Project 9: Teddy Algorithm (Multi-Literal SIMD)

Build a Teddy-style multi-literal SIMD prefilter that can scan for dozens of literals at once using bit masks.

Quick Reference

Attribute Value
Difficulty Level 5: Master
Time Estimate 3-4 weeks
Main Programming Language Rust (Alternatives: C++)
Alternative Programming Languages C++
Coolness Level Level 5: Pure Magic
Business Potential Level 4: Infra / Security
Prerequisites P07-P08, bitsets, SIMD intrinsics
Key Topics SIMD masks, multi-literal prefiltering, candidate verification

1. Learning Objectives

By completing this project, you will:

  1. Implement a Teddy-style SIMD prefilter for multiple literals.
  2. Build a mask table that maps bytes to candidate literal positions.
  3. Verify candidates with exact literal comparison.
  4. Measure speedups over Aho-Corasick and scalar matching.
  5. Explain the trade-offs of Teddy vs automata.

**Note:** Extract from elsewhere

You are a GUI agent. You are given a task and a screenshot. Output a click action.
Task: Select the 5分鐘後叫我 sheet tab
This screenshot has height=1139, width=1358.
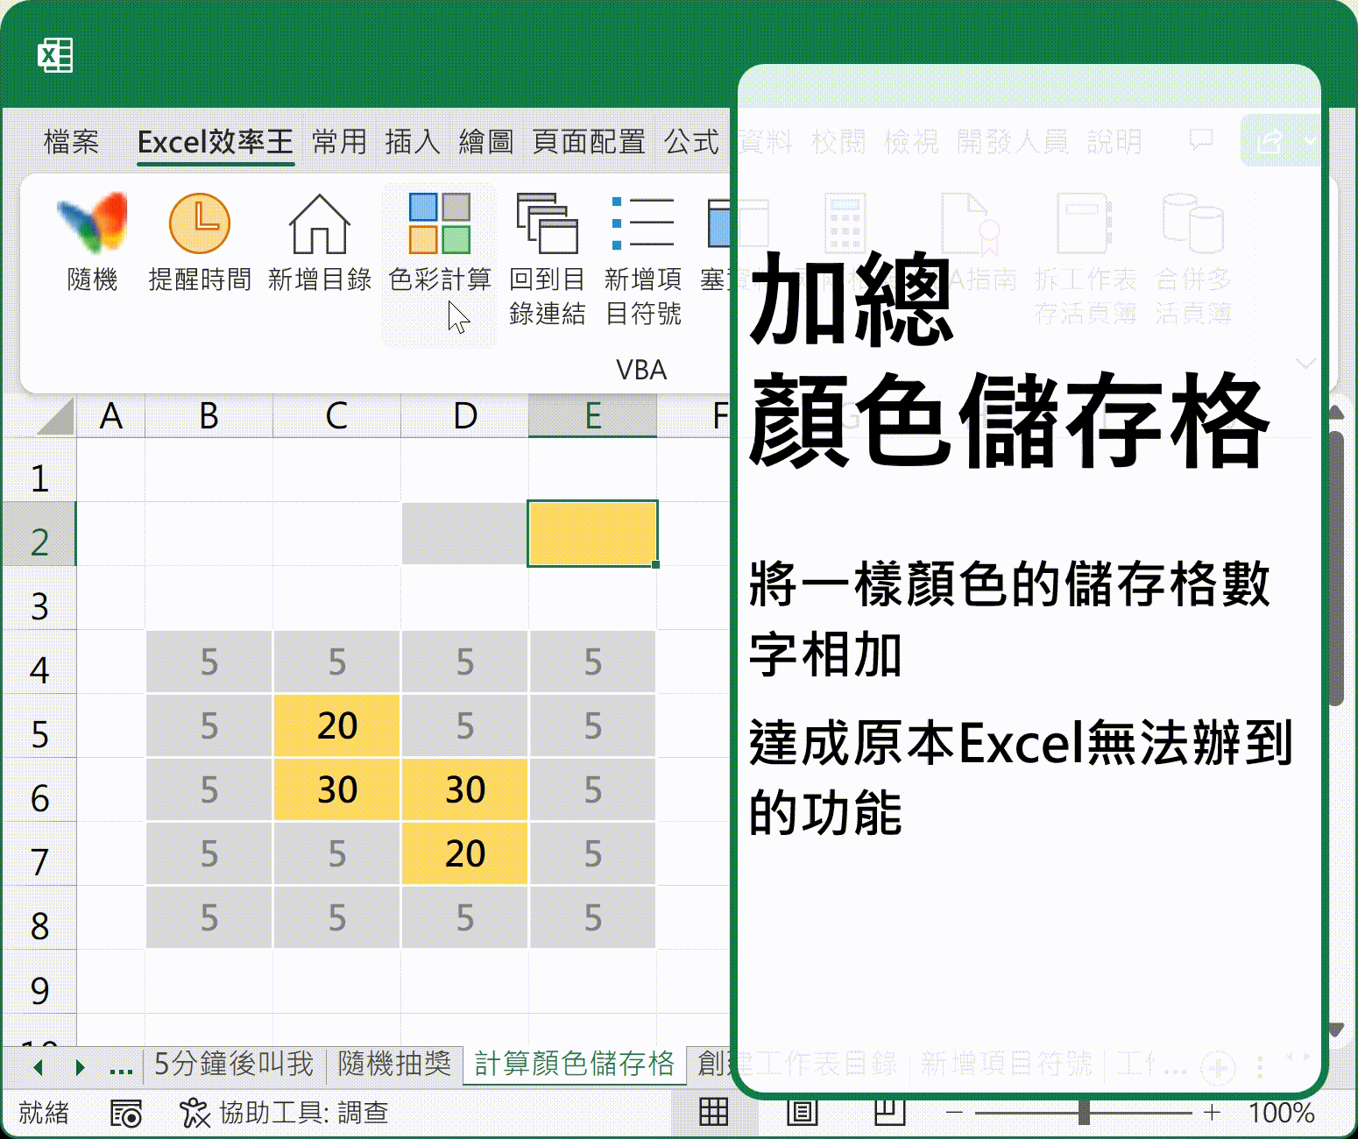click(x=233, y=1064)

2. All Theory Needed (Per-Concept Breakdown)

2.1 Teddy Multi-Literal Prefiltering

Fundamentals

Teddy is a SIMD-based algorithm for quickly finding many literals. The key idea is to use multiple SIMD registers and bitmasks to represent which literals could match based on a few selected bytes. For example, if each literal is length 3, you can use two or three byte positions and create masks that indicate which literals have a given byte at that position. You then scan the text with SIMD, gather masks for each byte in the window, and intersect them to get candidate literals. Those candidates are then verified with exact comparison.

This is not a full automaton like Aho-Corasick; it is a fast prefilter that reduces candidate positions dramatically. It is particularly effective when you have many literals with common lengths and can afford a verification step.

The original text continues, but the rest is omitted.